Auditor to urge alleged misspending cases be sent to RCMP
OTTAWA — Canada’s auditor general will recommend the Senate refer 10 cases of alleged misspending by former and current senators to the Mounties, naming names and detailing the disturbing findings that have raised concerns of criminality.
The report will also contain about a dozen recommendations to help the upper chamber prevent further abuse of expenses.
The 10 senators — most of whom are retired — have been informed in writing Michael Ferguson’s final report on Senate spending will single them out and will urge the upper chamber to call in the Royal Canadian Mounted Police over their expense files, the Ottawa Citizen has learned. Ferguson is also expected to explain in detail what his auditors found in each of those 10 cases.
The 10 senators will have the right to challenge his findings to an outside arbitrator. If they choose not to, the Senate will send the file to the Mounties promptly.
(Any finding by the arbitrator their spending was, in fact, justified would force the Senate to pick sides between the arbitrator’s views and those of the auditor.)
If any files involving retired senators go to the RCMP, the Senate is prepared to take those retirees to court to try to recoup wrongfully claimed expenses.
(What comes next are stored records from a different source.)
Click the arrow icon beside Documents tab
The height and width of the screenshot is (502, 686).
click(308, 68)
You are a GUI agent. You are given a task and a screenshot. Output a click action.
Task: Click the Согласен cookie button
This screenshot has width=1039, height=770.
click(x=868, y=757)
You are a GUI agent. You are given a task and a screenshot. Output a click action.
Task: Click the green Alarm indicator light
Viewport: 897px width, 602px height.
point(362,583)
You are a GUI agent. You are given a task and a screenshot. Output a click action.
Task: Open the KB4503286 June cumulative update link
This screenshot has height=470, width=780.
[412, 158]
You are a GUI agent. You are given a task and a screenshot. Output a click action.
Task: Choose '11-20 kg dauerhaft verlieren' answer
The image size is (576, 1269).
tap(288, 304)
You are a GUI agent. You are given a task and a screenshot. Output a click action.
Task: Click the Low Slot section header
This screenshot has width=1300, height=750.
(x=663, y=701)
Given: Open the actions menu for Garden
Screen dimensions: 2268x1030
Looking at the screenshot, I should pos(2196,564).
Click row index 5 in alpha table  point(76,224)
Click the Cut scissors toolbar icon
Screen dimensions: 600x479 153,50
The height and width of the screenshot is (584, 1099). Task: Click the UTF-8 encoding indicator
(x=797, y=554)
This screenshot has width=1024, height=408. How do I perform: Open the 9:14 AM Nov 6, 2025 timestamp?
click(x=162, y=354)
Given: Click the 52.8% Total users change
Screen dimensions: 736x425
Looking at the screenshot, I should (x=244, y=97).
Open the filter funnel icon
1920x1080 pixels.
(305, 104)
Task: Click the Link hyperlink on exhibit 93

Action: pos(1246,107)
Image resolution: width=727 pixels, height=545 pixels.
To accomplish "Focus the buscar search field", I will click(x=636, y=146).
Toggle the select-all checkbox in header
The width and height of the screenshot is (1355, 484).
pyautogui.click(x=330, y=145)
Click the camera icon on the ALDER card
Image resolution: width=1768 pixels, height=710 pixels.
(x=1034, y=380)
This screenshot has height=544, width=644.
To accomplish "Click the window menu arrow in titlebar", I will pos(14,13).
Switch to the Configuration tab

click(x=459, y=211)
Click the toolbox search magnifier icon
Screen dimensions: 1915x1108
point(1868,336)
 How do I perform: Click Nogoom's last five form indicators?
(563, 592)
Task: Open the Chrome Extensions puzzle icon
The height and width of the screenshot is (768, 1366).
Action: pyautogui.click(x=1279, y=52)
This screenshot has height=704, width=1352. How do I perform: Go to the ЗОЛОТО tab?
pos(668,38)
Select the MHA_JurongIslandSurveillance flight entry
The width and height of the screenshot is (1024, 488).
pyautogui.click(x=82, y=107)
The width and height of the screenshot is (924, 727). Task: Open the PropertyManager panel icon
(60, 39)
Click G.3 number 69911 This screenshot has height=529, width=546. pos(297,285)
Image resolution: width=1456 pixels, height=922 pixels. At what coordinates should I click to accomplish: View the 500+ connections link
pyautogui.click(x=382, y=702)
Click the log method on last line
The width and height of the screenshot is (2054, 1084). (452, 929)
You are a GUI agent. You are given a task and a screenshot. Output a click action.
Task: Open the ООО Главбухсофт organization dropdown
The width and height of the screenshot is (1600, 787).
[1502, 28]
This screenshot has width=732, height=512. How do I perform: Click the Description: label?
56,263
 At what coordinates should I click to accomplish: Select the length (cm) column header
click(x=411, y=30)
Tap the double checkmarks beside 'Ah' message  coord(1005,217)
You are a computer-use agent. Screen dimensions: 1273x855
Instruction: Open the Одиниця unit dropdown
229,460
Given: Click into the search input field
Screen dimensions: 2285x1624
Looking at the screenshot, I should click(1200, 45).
The details come from multiple Senate sources with knowledge of Ferguson’s final report and the Senate’s planned response.
Ferguson’s office would not comment on the final report.
“Our work is ongoing, and it is our intention to have a report ready to deliver to the Speaker of the Senate in the first week of June,” it said in an unsigned email. “We don’t discuss the contents of our audit until it is made public.”
Quietly, senators admit they are bracing for the worst. Ferguson’s audit teams have pored through two years of spending receipts from senators, doing a line-by-line review of travel spending, phone calls, office contracts, lunch receipts and even asking for details about postage used for Christmas cards. The review itself has taken two years, with auditors investigating the spending habits of 117 past and present senators.
The most problematic expense claims have previously been pegged by Senate sources as being worth more than $100,000 in some cases, with housing and travel claims at the root of concerns. Between 20 and 30 more senators will have details of their problematic claims outlined in the final report.